## Supplied material:
'''

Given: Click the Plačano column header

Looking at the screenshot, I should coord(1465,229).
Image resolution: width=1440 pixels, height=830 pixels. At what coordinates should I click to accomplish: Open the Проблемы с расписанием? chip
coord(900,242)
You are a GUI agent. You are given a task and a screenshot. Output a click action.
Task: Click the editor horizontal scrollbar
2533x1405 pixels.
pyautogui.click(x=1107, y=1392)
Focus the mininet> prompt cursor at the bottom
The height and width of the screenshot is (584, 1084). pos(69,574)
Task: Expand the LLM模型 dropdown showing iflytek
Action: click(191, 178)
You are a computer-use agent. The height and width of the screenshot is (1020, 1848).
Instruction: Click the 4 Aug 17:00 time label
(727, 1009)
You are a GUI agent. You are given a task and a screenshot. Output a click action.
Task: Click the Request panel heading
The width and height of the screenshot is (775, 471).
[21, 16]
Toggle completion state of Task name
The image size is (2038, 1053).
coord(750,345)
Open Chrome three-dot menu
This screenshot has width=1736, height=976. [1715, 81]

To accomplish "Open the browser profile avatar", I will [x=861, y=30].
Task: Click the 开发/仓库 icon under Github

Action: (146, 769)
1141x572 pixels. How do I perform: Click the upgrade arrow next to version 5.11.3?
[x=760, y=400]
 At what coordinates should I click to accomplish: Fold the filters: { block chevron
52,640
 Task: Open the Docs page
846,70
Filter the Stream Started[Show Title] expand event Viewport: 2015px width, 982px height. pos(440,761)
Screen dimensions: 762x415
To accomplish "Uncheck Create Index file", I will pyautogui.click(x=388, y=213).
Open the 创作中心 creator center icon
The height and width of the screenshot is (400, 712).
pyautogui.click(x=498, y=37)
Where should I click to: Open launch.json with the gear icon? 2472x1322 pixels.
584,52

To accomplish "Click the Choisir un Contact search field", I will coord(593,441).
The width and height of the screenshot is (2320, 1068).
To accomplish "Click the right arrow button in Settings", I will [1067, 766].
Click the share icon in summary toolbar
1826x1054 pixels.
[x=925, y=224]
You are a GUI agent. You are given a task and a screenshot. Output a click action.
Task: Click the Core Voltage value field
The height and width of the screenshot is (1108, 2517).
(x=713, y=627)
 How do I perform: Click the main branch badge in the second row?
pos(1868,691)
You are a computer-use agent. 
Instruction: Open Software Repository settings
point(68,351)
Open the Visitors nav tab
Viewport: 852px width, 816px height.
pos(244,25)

'''

## Your task:
Copy the lines above exactly, leaving every word as it is.

## Answer to the exercise:
Given: Click the Plačano column header

Looking at the screenshot, I should coord(1465,229).
Image resolution: width=1440 pixels, height=830 pixels. At what coordinates should I click to accomplish: Open the Проблемы с расписанием? chip
coord(900,242)
You are a GUI agent. You are given a task and a screenshot. Output a click action.
Task: Click the editor horizontal scrollbar
2533x1405 pixels.
pyautogui.click(x=1107, y=1392)
Focus the mininet> prompt cursor at the bottom
The height and width of the screenshot is (584, 1084). pos(69,574)
Task: Expand the LLM模型 dropdown showing iflytek
Action: click(191, 178)
You are a computer-use agent. The height and width of the screenshot is (1020, 1848).
Instruction: Click the 4 Aug 17:00 time label
(727, 1009)
You are a GUI agent. You are given a task and a screenshot. Output a click action.
Task: Click the Request panel heading
The width and height of the screenshot is (775, 471).
[21, 16]
Toggle completion state of Task name
The image size is (2038, 1053).
coord(750,345)
Open Chrome three-dot menu
This screenshot has width=1736, height=976. [1715, 81]

To accomplish "Open the browser profile avatar", I will [x=861, y=30].
Task: Click the 开发/仓库 icon under Github

Action: (146, 769)
1141x572 pixels. How do I perform: Click the upgrade arrow next to version 5.11.3?
[x=760, y=400]
 At what coordinates should I click to accomplish: Fold the filters: { block chevron
52,640
 Task: Open the Docs page
846,70
Filter the Stream Started[Show Title] expand event Viewport: 2015px width, 982px height. pos(440,761)
Screen dimensions: 762x415
To accomplish "Uncheck Create Index file", I will pyautogui.click(x=388, y=213).
Open the 创作中心 creator center icon
The height and width of the screenshot is (400, 712).
pyautogui.click(x=498, y=37)
Where should I click to: Open launch.json with the gear icon? 2472x1322 pixels.
584,52

To accomplish "Click the Choisir un Contact search field", I will coord(593,441).
The width and height of the screenshot is (2320, 1068).
To accomplish "Click the right arrow button in Settings", I will [1067, 766].
Click the share icon in summary toolbar
1826x1054 pixels.
[x=925, y=224]
You are a GUI agent. You are given a task and a screenshot. Output a click action.
Task: Click the Core Voltage value field
The height and width of the screenshot is (1108, 2517).
(x=713, y=627)
 How do I perform: Click the main branch badge in the second row?
pos(1868,691)
You are a computer-use agent. 
Instruction: Open Software Repository settings
point(68,351)
Open the Visitors nav tab
Viewport: 852px width, 816px height.
pos(244,25)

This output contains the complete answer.